Le mancanze nelle scorte di cibo e il prezzo alto dei beni sono solo due delle conseguenze più visibili della crisi alimentare in Sud Sudan, dove un alto numero di persone già a rischio malnutrizione combatte ogni giorno per soddisfare i propri bisogni alimentari.

Un deterioramento drammatico della situazione è evidente da un nuovo report di questa settimana: secondo questi dati, più di 4 milioni di persone nel Sud Sudan hanno bisogno urgente di aiuti alimentari, un incremento significativo dall’inizio dell’anno. Azione contro la Fame teme che la situazione sia destinata a peggiorare nei mesi fino al prossimo raccolto se non si interviene immediatamente con aiuti umanitari internazionali.

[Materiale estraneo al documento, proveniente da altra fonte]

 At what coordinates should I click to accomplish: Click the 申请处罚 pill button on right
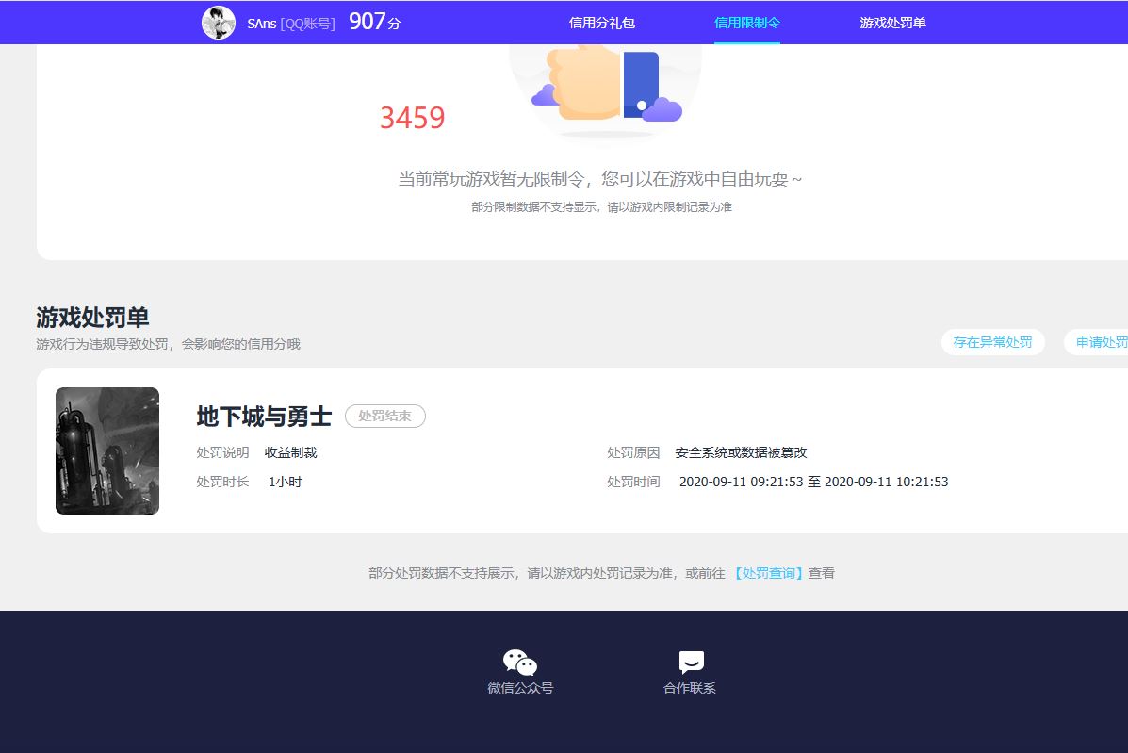(1101, 342)
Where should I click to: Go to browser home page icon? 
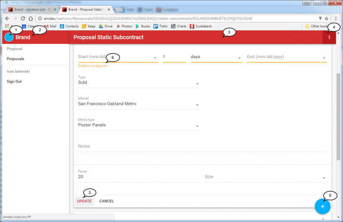[31, 18]
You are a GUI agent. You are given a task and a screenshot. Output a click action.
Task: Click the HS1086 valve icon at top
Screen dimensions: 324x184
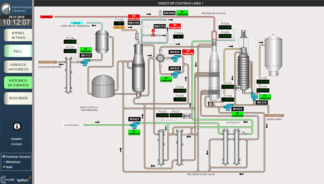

“La crisi alimentare in Northern Bahr el Ghazal sta peggiorando costantemente – avverte Andrea Tamburini, direttore di Azione contro la Fame USA – Nei primi quattro mesi del 2016, il numero di bambini che soffrono di malnutrizione acuta grave che abbiamo trattato è aumentato, un dato molto allarmante”. Una combinazione di scarsità di pioggia e di raccolto tra il 2015 e l’inizio di quest’anno, unite a frequenti razzie, hanno dimezzato le scorte di cibo della zona. Inoltre la chiusura del confine con il Sudan ha interrotto l’importazione di generi alimentari. “Al momento siamo molto preoccupati dell’impatto che potrà avere la stagione delle piogge nella crisi alimentare – dice Tamburini – Le scorte di cibo devono essere rifornite prima che le strade diventino inagibili, perché allora sarà difficile raggiungere le comunità più remote”.

Questo contesto drammatico mette in serio pericolo anche le vite degli operatori umanitari: solo a maggio ne sono stati uccisi 3 in Sud Sudan, e sono stati riportati 78 incidenti. Alla vigilia del quinto anniversario della sua indipendenza, il 9 luglio, il Paese è sempre più nel caos: “Il resto del mondo sta guardando affondare il Sud Sudan” continua Tamburini.

A giugno, il Piano di Risposta Umanitaria per il Sud Sudan è stato finanziato solo per il 31,1%. “La situazione umanitaria ha raggiunto un punto di non ritorno: chiediamo alla comunità internazionale di mobilitare al più presto i fondi per mettere fine a questa crisi” conclude Tamburini.